This is about the only area of surfboard design in which I feel I have some credibility, if only by personal experience.
I think rocker is abused, even to this day.
Most people will agree that the nineties saw too much rocker in the shortboards (and even the longboards), but nobody is really making that big of an improvement on that mistake. They are just taking out that once-popular nose flip.
I am of the opinion that less rocker can be beneficial in steep waves, as well as mushy surf. Why? Because you get in earlier. I have an 8,2 that Jim Phillips shaped for me that was made from and 8,3E blank. I had them take off two inches of nose rocker, from center, leaving the nose rocker at 3.5 inches. That’s pretty low, and I had doubts. My doubts were confirmed by a couple other shapers I asked who said, “ooh, too much taken off.” In fact, that blank had never had that much rocker taken off (according to Clark’s sheets) and so I figured I blew it.

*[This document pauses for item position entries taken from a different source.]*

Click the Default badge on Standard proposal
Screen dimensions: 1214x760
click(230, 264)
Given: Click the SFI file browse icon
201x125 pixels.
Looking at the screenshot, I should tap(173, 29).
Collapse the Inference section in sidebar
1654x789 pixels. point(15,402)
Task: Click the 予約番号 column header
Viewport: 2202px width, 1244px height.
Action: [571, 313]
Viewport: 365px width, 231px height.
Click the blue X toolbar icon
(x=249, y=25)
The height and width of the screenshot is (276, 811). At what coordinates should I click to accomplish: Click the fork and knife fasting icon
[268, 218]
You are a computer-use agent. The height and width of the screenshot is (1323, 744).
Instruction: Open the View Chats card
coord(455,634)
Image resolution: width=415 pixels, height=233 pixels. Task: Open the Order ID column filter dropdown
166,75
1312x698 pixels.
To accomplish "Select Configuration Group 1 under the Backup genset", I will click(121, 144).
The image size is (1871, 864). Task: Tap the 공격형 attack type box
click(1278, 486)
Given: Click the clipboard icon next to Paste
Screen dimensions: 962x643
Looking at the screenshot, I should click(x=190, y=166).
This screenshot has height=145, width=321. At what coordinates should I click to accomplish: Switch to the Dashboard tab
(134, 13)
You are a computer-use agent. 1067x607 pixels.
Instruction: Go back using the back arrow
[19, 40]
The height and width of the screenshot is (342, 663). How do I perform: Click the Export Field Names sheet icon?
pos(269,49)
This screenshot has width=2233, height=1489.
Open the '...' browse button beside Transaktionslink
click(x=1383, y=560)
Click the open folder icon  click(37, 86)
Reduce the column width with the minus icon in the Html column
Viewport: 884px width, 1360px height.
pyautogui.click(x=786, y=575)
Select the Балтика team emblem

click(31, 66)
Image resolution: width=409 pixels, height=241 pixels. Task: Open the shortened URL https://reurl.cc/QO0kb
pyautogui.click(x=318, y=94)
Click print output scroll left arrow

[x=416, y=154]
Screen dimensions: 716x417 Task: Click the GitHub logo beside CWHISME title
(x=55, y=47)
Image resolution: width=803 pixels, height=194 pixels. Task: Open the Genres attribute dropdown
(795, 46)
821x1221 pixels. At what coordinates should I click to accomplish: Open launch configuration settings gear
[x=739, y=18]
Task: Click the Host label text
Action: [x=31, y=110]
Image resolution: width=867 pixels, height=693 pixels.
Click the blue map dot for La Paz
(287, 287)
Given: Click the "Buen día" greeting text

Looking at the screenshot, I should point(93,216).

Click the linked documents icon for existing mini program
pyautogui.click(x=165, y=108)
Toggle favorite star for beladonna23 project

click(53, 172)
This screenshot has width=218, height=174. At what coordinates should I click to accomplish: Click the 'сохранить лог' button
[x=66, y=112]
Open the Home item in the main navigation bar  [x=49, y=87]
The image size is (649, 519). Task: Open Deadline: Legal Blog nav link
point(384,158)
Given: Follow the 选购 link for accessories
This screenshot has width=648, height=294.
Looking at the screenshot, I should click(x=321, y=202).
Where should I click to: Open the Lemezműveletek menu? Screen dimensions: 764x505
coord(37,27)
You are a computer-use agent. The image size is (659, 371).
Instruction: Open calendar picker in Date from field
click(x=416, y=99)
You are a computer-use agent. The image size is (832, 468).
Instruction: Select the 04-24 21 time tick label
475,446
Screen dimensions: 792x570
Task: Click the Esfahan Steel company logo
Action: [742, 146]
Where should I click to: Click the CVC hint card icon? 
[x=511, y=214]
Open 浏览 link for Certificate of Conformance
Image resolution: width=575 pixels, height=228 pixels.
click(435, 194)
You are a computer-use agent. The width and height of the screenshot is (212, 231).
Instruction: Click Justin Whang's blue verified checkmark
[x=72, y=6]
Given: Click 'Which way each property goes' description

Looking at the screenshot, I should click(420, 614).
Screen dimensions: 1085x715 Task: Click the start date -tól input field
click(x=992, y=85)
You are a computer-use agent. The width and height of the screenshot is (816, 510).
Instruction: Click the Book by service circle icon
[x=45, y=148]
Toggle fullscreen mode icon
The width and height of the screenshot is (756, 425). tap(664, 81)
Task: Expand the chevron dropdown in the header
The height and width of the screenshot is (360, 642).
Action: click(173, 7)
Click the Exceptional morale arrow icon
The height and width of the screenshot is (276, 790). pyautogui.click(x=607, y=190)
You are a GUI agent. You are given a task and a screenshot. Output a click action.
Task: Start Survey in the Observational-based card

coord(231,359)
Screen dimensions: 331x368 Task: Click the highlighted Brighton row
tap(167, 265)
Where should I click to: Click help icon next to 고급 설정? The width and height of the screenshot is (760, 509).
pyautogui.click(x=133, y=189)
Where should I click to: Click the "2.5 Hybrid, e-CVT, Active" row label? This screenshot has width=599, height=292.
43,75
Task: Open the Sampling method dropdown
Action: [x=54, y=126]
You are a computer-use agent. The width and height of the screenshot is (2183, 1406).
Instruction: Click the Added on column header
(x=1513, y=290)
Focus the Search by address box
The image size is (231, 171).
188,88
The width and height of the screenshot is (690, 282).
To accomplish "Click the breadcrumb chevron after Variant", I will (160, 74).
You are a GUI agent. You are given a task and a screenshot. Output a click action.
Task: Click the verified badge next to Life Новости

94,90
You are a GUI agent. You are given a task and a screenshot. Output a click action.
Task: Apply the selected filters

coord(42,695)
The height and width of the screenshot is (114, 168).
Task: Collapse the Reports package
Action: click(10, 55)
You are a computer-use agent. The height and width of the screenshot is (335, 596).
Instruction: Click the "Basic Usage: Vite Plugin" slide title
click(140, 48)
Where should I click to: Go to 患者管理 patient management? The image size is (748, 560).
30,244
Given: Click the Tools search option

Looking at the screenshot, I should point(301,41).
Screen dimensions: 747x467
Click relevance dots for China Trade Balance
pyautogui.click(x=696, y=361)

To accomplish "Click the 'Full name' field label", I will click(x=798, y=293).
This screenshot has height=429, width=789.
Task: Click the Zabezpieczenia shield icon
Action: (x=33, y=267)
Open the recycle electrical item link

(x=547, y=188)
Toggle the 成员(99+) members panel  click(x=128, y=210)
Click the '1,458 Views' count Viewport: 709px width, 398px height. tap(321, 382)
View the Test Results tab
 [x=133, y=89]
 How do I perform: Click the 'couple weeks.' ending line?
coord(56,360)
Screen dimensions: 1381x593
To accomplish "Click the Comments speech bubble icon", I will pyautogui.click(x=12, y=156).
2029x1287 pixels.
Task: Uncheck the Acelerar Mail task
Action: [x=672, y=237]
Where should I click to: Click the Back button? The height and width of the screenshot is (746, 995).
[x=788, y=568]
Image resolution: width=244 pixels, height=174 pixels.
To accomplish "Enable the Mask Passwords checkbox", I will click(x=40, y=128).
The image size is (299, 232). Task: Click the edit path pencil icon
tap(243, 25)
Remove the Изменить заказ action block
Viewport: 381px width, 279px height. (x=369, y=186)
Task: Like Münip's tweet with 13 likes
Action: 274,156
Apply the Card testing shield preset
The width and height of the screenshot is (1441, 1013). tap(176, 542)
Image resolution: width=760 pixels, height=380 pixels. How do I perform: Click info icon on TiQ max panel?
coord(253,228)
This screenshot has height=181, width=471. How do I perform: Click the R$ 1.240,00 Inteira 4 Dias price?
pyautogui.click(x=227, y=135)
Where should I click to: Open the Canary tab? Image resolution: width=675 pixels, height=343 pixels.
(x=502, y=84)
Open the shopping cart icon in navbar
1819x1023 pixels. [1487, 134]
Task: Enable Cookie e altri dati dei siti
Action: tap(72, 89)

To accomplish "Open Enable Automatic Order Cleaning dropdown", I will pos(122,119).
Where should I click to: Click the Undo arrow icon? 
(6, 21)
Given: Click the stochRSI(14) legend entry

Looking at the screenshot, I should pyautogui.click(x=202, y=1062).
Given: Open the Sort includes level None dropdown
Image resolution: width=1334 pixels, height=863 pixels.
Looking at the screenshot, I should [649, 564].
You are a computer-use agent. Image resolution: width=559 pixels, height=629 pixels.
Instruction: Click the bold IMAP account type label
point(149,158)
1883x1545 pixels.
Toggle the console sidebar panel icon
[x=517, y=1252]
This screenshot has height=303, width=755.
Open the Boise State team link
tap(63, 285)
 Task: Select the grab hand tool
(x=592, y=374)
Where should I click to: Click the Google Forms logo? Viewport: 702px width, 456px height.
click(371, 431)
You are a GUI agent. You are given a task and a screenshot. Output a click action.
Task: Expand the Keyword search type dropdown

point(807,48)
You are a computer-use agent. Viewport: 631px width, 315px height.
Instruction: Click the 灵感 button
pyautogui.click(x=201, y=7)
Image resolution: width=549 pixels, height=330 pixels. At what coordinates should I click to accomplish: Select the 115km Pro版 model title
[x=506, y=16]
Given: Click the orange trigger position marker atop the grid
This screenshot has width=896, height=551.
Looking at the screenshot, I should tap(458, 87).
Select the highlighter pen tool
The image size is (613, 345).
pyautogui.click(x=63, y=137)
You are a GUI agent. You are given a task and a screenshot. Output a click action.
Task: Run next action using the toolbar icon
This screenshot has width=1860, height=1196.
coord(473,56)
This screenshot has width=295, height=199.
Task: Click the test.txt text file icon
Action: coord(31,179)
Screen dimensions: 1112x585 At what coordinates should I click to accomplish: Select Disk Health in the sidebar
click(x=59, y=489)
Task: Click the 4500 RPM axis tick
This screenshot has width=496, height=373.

Phillips shaped it into the best board I ever owned. I don’t ride it often, and it isn’t my favorite board to ride (because I prefer shortboarding most of the time), but it is definitely my best board as far as shape is concerned. It gets in so early it’s disgusting. It is only 8,2, remember, and not especially wide or thick, but it keeps up with the ten foot tankers at San Onofre. And the real kicker is that it keeps AHEAD of the shortboards at Blacks. The board gets into hollow waves so early. Everyone I meet asks about it, and I try to get as many people to ride it as possible. It is incredibly fast.
The funny thing is, that nobody trusts me when I tell them how little rocker is needed. They want to copy the board, and I tell them to get an 8,3E and take two inches off the nose rocker from center, but they never do. They just can’t bring themselves to do it (usually because their shaper talked them out of it), and so they don’t get the same board. Of course, it helps to go to the right shaper.
My favorite shortboard has very little rocker throughout, and to make up for it, the board has a very curvy outline. It turns just as easily as those skinny things with the flipped noses, but carries through the flat spots.
My favorite shortboard, although I am going to get heat for admitting this, is a Rusty Pirannah (6,10). Because of the design, it is as fast and loose as boards six inches shorter. I have never surfed as well on a shortboard in my life as that board. I bought it on a whim (first off the rack board in twenty years) and don’t regret it.
I don’t always agree with Rusty’s thinking about the business end of things, but shaping? Got to give the guy his due. He rips.
Rocker? We can all do with less. Because less is more.